Die Zahl der befristeten Arbeitsverträge ist seit 2001 sprunghaft angestiegen. Demotivation und Verunsicherung der Mitarbeiter sind die Folgen.

München/Hamburg. Bei Neueinstellungen ist nach einem Bericht der „Süddeutschen Zeitung“ in Deutschland inzwischen fast jeder zweite Job nur noch befristet. Das gehe aus Zahlen des Instituts für Arbeitsmarkt- und Berufsforschung (IAB) der Bundesagentur für Arbeit hervor, die der Zeitung vorliegen. Nach Angaben des Nürnberger IAB stieg der Anteil der befristeten Verträge an den Neueinstellungen von 32 Prozent im Jahr 2001 auf 47 Prozent im ersten Halbjahr 2009. Das Statistische Bundesamt hatte am Dienstag berichtet, dass inzwischen fast jeder zehnte Arbeitnehmer keine Daueranstellung hat.

„Befristete Verträge werden in den Betrieben inzwischen als verlängerte Probezeit genutzt“, sagte Claudia Weinkopf, Arbeitsmarktexpertin des Instituts für Arbeit und Qualifikation an der Universität Duisburg-Essen, dem Blatt. „Die Unternehmen wollen sich nicht binden und in der Krise möglichst flexibel bleiben.“ Befristet Beschäftigte bekämen die Betriebe schneller wieder los, erklärte Weinkopf.

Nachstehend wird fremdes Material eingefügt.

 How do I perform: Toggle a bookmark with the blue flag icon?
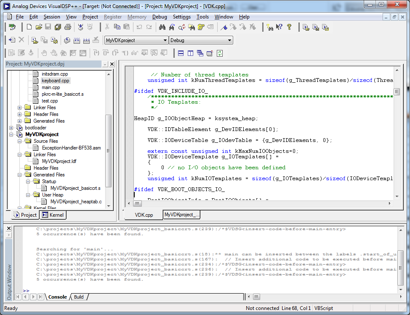[x=224, y=27]
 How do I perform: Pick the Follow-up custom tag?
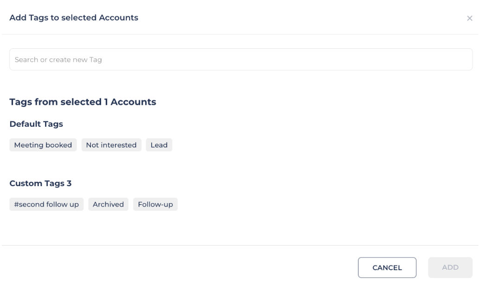(155, 204)
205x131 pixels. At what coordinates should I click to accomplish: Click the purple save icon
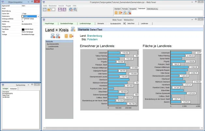point(60,10)
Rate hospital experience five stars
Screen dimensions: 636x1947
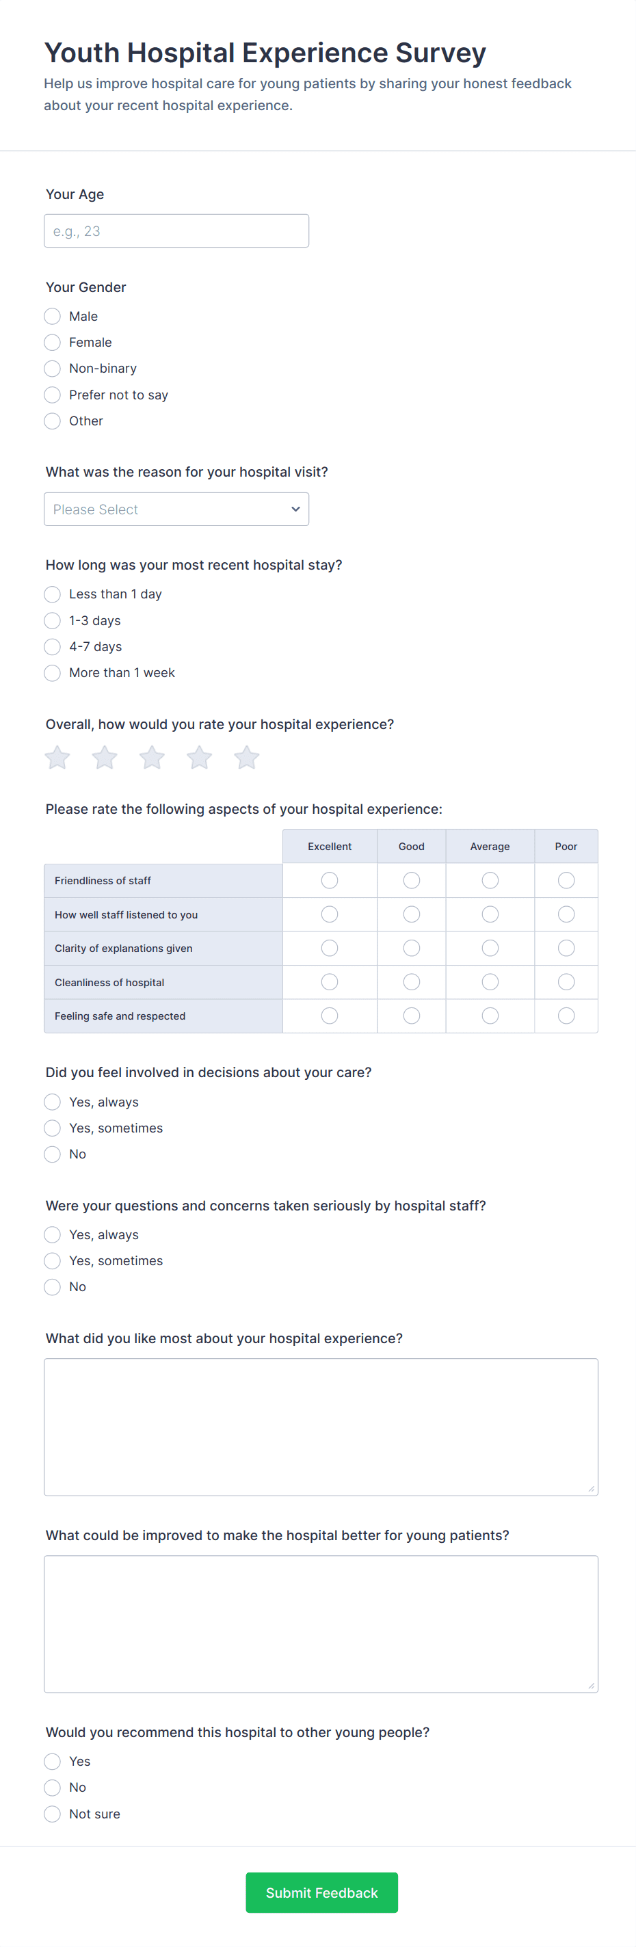pos(247,757)
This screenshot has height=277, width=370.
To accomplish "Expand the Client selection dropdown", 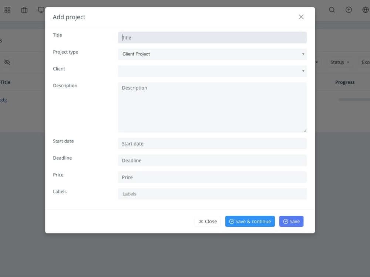I will 212,71.
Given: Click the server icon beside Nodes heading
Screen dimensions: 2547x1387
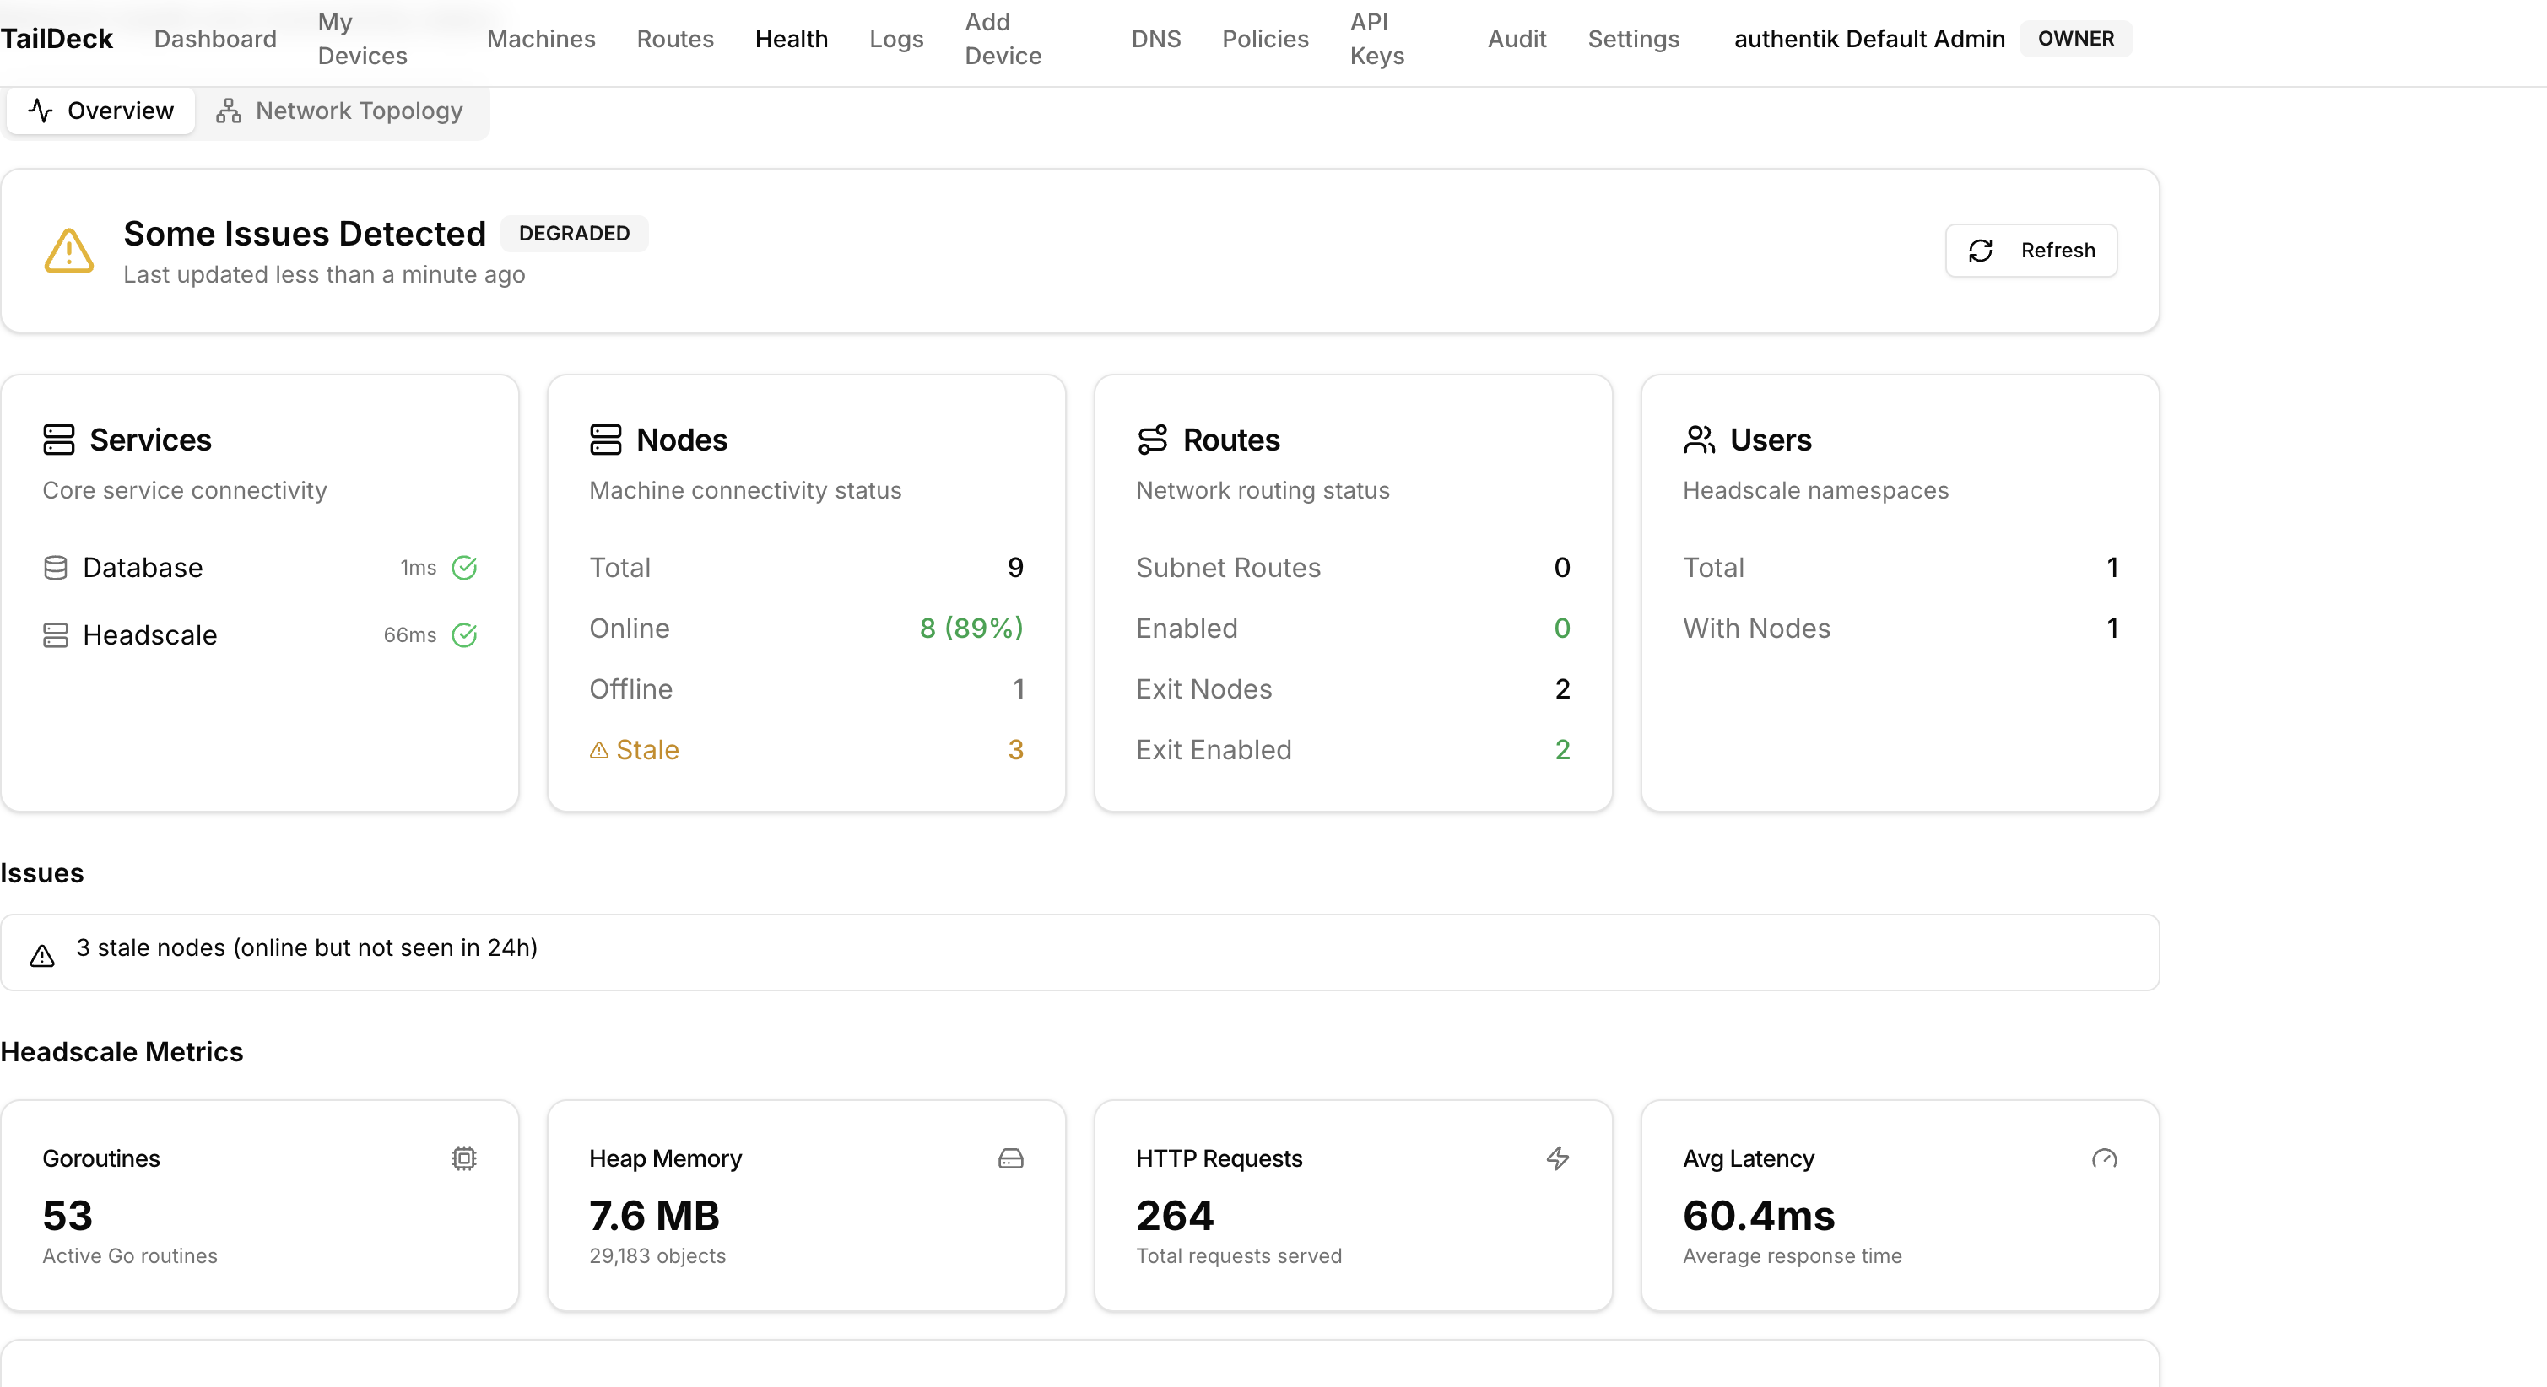Looking at the screenshot, I should click(605, 439).
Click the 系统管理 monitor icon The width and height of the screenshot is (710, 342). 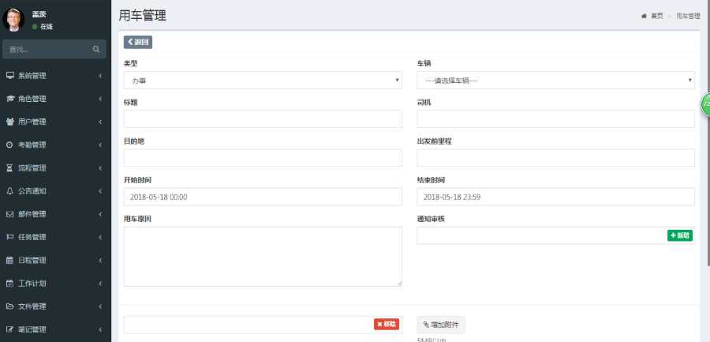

Betriebsseelsorger und Arbeitspsychologen kritisieren die aktuelle Entwicklung. Durch die befristeten Jobs werde den Arbeitnehmern „jegliche Lebensplanung unmöglich gemacht“, sagte der Bundessprecher der katholischen Betriebsseelsorger, Peter Hartlaub, der „Frankfurter Rundschau“. Vor allem junge Menschen litten darunter. Sie seien oft auch mit ganz praktischen Problemen konfrontiert: „Wenn man einen Kredit für ein Auto braucht, hat man mit einem befristeten Vertrag schlechte Karten.“

Die Wirkung der befristeten Anstellungen könne auch für die Unternehmen „absolut kontraproduktiv“ sein, sagte der Frankfurter Arbeitspsychologe Dieter Zapf. Er habe den Eindruck, „als würden die Unternehmen alles tun, um die Mitarbeiter zu demotivieren. Dabei müssten sie an motivierten Mitarbeitern interessiert sein.“ Ingrid Sehrbrock, stellvertretende Vorsitzende des Deutschen Gewerkschaftsbundes (DGB), forderte die Bundesregierung auf, die Unternehmen per Gesetz dazu zu zwingen, Befristungen stets zu begründen. „Damit wären Vertretungen oder Abdeckung von Auftragsspitzen erlaubt, Befristungen ins Blaue hinein aber nicht.“ Joachim Möller, Direktor des IAB, wies hingegen darauf hin, dass in knapp der Hälfte der Fälle Arbeitnehmer nach einem Zeitvertrag unbefristet im Betrieb übernommen werden.